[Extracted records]
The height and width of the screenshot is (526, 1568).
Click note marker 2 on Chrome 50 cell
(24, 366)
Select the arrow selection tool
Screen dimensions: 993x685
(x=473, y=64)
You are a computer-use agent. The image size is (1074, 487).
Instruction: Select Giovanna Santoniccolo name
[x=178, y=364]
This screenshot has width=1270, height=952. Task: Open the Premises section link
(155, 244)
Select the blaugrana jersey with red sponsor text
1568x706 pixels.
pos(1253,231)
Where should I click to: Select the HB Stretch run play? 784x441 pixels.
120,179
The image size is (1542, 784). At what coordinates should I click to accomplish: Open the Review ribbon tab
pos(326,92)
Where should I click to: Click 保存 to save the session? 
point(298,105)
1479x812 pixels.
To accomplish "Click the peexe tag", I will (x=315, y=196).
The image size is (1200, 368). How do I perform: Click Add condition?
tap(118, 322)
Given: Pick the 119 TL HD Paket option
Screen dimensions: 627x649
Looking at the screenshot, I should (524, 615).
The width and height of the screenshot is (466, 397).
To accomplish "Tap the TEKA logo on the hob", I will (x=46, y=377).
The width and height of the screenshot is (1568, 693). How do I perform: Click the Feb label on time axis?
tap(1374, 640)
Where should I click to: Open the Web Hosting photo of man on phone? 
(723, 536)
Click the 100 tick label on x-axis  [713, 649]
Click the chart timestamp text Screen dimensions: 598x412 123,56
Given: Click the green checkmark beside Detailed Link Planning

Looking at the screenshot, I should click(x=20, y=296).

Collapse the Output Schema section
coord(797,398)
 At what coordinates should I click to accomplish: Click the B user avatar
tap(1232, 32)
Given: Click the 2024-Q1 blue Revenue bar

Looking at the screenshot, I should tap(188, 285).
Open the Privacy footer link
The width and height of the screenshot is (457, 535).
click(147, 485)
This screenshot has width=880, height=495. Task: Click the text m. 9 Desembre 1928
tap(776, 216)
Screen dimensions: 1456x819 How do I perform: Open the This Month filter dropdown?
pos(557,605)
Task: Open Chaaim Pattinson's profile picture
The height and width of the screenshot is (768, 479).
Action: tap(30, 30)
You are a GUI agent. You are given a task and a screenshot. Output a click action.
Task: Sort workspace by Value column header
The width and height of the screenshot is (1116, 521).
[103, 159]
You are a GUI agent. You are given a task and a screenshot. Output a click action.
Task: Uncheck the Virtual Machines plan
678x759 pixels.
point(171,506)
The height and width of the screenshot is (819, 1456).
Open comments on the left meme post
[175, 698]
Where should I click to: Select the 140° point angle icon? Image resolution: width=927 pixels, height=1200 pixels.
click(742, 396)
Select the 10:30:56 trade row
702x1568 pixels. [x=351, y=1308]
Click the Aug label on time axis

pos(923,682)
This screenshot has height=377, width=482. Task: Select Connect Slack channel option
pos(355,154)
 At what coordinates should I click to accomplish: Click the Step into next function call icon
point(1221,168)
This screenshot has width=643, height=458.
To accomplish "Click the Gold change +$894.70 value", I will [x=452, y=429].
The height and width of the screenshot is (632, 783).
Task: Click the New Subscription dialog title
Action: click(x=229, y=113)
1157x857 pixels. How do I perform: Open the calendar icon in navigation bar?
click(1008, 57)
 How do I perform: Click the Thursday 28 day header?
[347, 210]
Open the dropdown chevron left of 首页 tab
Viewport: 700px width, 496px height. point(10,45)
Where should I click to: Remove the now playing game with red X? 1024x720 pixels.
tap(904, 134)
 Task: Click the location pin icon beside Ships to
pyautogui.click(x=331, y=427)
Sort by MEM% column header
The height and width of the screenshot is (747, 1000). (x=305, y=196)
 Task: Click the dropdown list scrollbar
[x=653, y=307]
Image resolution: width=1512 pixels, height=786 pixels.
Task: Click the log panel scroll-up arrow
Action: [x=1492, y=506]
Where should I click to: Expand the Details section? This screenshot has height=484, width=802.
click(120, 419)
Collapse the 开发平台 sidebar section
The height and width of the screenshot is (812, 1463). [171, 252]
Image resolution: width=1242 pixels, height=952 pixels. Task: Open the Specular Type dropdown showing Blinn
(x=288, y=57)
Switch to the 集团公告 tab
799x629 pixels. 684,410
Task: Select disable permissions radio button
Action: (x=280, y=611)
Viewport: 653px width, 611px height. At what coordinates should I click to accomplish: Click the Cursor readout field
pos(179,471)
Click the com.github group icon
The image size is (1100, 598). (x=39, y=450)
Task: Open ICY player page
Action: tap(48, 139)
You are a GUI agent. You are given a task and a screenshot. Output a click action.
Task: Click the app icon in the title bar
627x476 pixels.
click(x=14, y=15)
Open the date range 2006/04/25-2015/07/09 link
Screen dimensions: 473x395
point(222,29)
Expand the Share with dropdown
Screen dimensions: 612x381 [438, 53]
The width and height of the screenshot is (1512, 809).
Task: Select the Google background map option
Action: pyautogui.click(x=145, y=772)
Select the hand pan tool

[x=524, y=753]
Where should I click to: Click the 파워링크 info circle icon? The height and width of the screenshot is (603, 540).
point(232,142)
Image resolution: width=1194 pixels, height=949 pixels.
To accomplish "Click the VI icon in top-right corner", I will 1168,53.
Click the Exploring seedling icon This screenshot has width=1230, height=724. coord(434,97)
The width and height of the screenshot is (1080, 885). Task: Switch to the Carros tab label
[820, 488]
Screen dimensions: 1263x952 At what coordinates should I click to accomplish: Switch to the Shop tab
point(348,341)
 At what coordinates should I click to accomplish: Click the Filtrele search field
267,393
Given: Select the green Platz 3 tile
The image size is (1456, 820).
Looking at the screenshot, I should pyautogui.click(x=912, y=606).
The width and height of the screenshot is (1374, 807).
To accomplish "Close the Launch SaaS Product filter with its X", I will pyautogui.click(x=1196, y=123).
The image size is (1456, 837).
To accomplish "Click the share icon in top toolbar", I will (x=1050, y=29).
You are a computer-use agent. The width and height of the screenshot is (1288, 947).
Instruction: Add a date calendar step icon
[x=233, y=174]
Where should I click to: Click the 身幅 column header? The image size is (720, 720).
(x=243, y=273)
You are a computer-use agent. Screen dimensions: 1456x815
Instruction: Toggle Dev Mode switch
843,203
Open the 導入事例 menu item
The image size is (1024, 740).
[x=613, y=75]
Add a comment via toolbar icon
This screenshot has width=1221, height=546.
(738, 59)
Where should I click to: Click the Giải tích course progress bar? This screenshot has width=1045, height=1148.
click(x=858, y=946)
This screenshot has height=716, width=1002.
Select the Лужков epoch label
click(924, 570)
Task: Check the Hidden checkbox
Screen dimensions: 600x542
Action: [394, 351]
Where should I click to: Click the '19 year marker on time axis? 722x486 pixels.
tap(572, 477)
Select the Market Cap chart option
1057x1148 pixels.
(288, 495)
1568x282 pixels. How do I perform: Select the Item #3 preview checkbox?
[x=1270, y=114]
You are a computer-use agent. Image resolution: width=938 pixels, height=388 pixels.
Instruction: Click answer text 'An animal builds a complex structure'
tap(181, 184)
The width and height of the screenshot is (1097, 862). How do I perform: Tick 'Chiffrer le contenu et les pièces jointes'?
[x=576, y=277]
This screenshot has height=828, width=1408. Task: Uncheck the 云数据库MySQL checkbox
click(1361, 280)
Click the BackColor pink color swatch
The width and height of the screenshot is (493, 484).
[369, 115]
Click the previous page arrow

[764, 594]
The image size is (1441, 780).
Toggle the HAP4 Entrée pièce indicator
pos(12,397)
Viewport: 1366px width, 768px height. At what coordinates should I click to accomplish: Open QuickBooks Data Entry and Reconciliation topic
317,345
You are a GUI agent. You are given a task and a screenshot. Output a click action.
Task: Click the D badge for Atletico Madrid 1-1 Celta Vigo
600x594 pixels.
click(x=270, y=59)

## WHAT YOU HAVE TO DO:
Rewrite the extracted lines above as a JSON list of strings, one string per line, skipping any blank lines.

## SOLVED PROBLEM:
[
  "The height and width of the screenshot is (526, 1568).",
  "Click note marker 2 on Chrome 50 cell",
  "(24, 366)",
  "Select the arrow selection tool",
  "Screen dimensions: 993x685",
  "(x=473, y=64)",
  "You are a computer-use agent. The image size is (1074, 487).",
  "Instruction: Select Giovanna Santoniccolo name",
  "[x=178, y=364]",
  "This screenshot has width=1270, height=952. Task: Open the Premises section link",
  "(155, 244)",
  "Select the blaugrana jersey with red sponsor text",
  "1568x706 pixels.",
  "pos(1253,231)",
  "Where should I click to: Select the HB Stretch run play? 784x441 pixels.",
  "120,179",
  "The image size is (1542, 784). At what coordinates should I click to accomplish: Open the Review ribbon tab",
  "pos(326,92)",
  "Where should I click to: Click 保存 to save the session? ",
  "point(298,105)",
  "1479x812 pixels.",
  "To accomplish \"Click the peexe tag\", I will (x=315, y=196).",
  "The image size is (1200, 368). How do I perform: Click Add condition?",
  "tap(118, 322)",
  "Given: Pick the 119 TL HD Paket option",
  "Screen dimensions: 627x649",
  "Looking at the screenshot, I should (524, 615).",
  "The width and height of the screenshot is (466, 397).",
  "To accomplish \"Tap the TEKA logo on the hob\", I will (x=46, y=377).",
  "The width and height of the screenshot is (1568, 693). How do I perform: Click the Feb label on time axis?",
  "tap(1374, 640)",
  "Where should I click to: Open the Web Hosting photo of man on phone? ",
  "(723, 536)",
  "Click the 100 tick label on x-axis  [713, 649]",
  "Click the chart timestamp text Screen dimensions: 598x412 123,56",
  "Given: Click the green checkmark beside Detailed Link Planning",
  "Looking at the screenshot, I should click(x=20, y=296).",
  "Collapse the Output Schema section",
  "coord(797,398)",
  " At what coordinates should I click to accomplish: Click the B user avatar",
  "tap(1232, 32)",
  "Given: Click the 2024-Q1 blue Revenue bar",
  "Looking at the screenshot, I should tap(188, 285).",
  "Open the Privacy footer link",
  "The width and height of the screenshot is (457, 535).",
  "click(147, 485)",
  "This screenshot has width=880, height=495. Task: Click the text m. 9 Desembre 1928",
  "tap(776, 216)",
  "Screen dimensions: 1456x819 How do I perform: Open the This Month filter dropdown?",
  "pos(557,605)",
  "Task: Open Chaaim Pattinson's profile picture",
  "The height and width of the screenshot is (768, 479).",
  "Action: tap(30, 30)",
  "You are a GUI agent. You are given a task and a screenshot. Output a click action.",
  "Task: Sort workspace by Value column header",
  "The width and height of the screenshot is (1116, 521).",
  "[103, 159]",
  "You are a GUI agent. You are given a task and a screenshot. Output a click action.",
  "Task: Uncheck the Virtual Machines plan",
  "678x759 pixels.",
  "point(171,506)",
  "The height and width of the screenshot is (819, 1456).",
  "Open comments on the left meme post",
  "[175, 698]",
  "Where should I click to: Select the 140° point angle icon? Image resolution: width=927 pixels, height=1200 pixels.",
  "click(742, 396)",
  "Select the 10:30:56 trade row",
  "702x1568 pixels. [x=351, y=1308]",
  "Click the Aug label on time axis",
  "pos(923,682)",
  "This screenshot has height=377, width=482. Task: Select Connect Slack channel option",
  "pos(355,154)",
  " At what coordinates should I click to accomplish: Click the Step into next function call icon",
  "point(1221,168)",
  "This screenshot has width=643, height=458.",
  "To accomplish \"Click the Gold change +$894.70 value\", I will [x=452, y=429].",
  "The height and width of the screenshot is (632, 783).",
  "Task: Click the New Subscription dialog title",
  "Action: click(x=229, y=113)",
  "1157x857 pixels. How do I perform: Open the calendar icon in navigation bar?",
  "click(1008, 57)",
  " How do I perform: Click the Thursday 28 day header?",
  "[347, 210]",
  "Open the dropdown chevron left of 首页 tab",
  "Viewport: 700px width, 496px height. point(10,45)",
  "Where should I click to: Remove the now playing game with red X? 1024x720 pixels.",
  "tap(904, 134)",
  " Task: Click the location pin icon beside Ships to",
  "pyautogui.click(x=331, y=427)",
  "Sort by MEM% column header",
  "The height and width of the screenshot is (747, 1000). (x=305, y=196)",
  " Task: Click the dropdown list scrollbar",
  "[x=653, y=307]",
  "Image resolution: width=1512 pixels, height=786 pixels.",
  "Task: Click the log panel scroll-up arrow",
  "Action: [x=1492, y=506]",
  "Where should I click to: Expand the Details section? This screenshot has height=484, width=802.",
  "click(120, 419)",
  "Collapse the 开发平台 sidebar section",
  "The height and width of the screenshot is (812, 1463). [171, 252]",
  "Image resolution: width=1242 pixels, height=952 pixels. Task: Open the Specular Type dropdown showing Blinn",
  "(x=288, y=57)",
  "Switch to the 集团公告 tab",
  "799x629 pixels. 684,410",
  "Task: Select disable permissions radio button",
  "Action: (x=280, y=611)",
  "Viewport: 653px width, 611px height. At what coordinates should I click to accomplish: Click the Cursor readout field",
  "pos(179,471)",
  "Click the com.github group icon",
  "The image size is (1100, 598). (x=39, y=450)",
  "Task: Open ICY player page",
  "Action: tap(48, 139)",
  "You are a GUI agent. You are given a task and a screenshot. Output a click action.",
  "Task: Click the app icon in the title bar",
  "627x476 pixels.",
  "click(x=14, y=15)",
  "Open the date range 2006/04/25-2015/07/09 link",
  "Screen dimensions: 473x395",
  "point(222,29)",
  "Expand the Share with dropdown",
  "Screen dimensions: 612x381 [438, 53]",
  "The width and height of the screenshot is (1512, 809).",
  "Task: Select the Google background map option",
  "Action: pyautogui.click(x=145, y=772)",
  "Select the hand pan tool",
  "[x=524, y=753]",
  "Where should I click to: Click the 파워링크 info circle icon? The height and width of the screenshot is (603, 540).",
  "point(232,142)",
  "Image resolution: width=1194 pixels, height=949 pixels.",
  "To accomplish \"Click the VI icon in top-right corner\", I will 1168,53.",
  "Click the Exploring seedling icon This screenshot has width=1230, height=724. coord(434,97)",
  "The width and height of the screenshot is (1080, 885). Task: Switch to the Carros tab label",
  "[820, 488]",
  "Screen dimensions: 1263x952 At what coordinates should I click to accomplish: Switch to the Shop tab",
  "point(348,341)",
  " At what coordinates should I click to accomplish: Click the Filtrele search field",
  "267,393",
  "Given: Select the green Platz 3 tile",
  "The image size is (1456, 820).",
  "Looking at the screenshot, I should pyautogui.click(x=912, y=606).",
  "The width and height of the screenshot is (1374, 807).",
  "To accomplish \"Close the Launch SaaS Product filter with its X\", I will pyautogui.click(x=1196, y=123).",
  "The image size is (1456, 837).",
  "To accomplish \"Click the share icon in top toolbar\", I will (x=1050, y=29).",
  "You are a computer-use agent. The width and height of the screenshot is (1288, 947).",
  "Instruction: Add a date calendar step icon",
  "[x=233, y=174]",
  "Where should I click to: Click the 身幅 column header? The image size is (720, 720).",
  "(x=243, y=273)",
  "You are a computer-use agent. Screen dimensions: 1456x815",
  "Instruction: Toggle Dev Mode switch",
  "843,203",
  "Open the 導入事例 menu item",
  "The image size is (1024, 740).",
  "[x=613, y=75]",
  "Add a comment via toolbar icon",
  "This screenshot has width=1221, height=546.",
  "(738, 59)",
  "Where should I click to: Click the Giải tích course progress bar? This screenshot has width=1045, height=1148.",
  "click(x=858, y=946)",
  "This screenshot has height=716, width=1002.",
  "Select the Лужков epoch label",
  "click(924, 570)",
  "Task: Check the Hidden checkbox",
  "Screen dimensions: 600x542",
  "Action: [394, 351]",
  "Where should I click to: Click the '19 year marker on time axis? 722x486 pixels.",
  "tap(572, 477)",
  "Select the Market Cap chart option",
  "1057x1148 pixels.",
  "(288, 495)",
  "1568x282 pixels. How do I perform: Select the Item #3 preview checkbox?",
  "[x=1270, y=114]",
  "You are a computer-use agent. Image resolution: width=938 pixels, height=388 pixels.",
  "Instruction: Click answer text 'An animal builds a complex structure'",
  "tap(181, 184)",
  "The width and height of the screenshot is (1097, 862). How do I perform: Tick 'Chiffrer le contenu et les pièces jointes'?",
  "[x=576, y=277]",
  "This screenshot has height=828, width=1408. Task: Uncheck the 云数据库MySQL checkbox",
  "click(1361, 280)",
  "Click the BackColor pink color swatch",
  "The width and height of the screenshot is (493, 484).",
  "[369, 115]",
  "Click the previous page arrow",
  "[764, 594]",
  "The image size is (1441, 780).",
  "Toggle the HAP4 Entrée pièce indicator",
  "pos(12,397)",
  "Viewport: 1366px width, 768px height. At what coordinates should I click to accomplish: Open QuickBooks Data Entry and Reconciliation topic",
  "317,345",
  "You are a GUI agent. You are given a task and a screenshot. Output a click action.",
  "Task: Click the D badge for Atletico Madrid 1-1 Celta Vigo",
  "600x594 pixels.",
  "click(x=270, y=59)"
]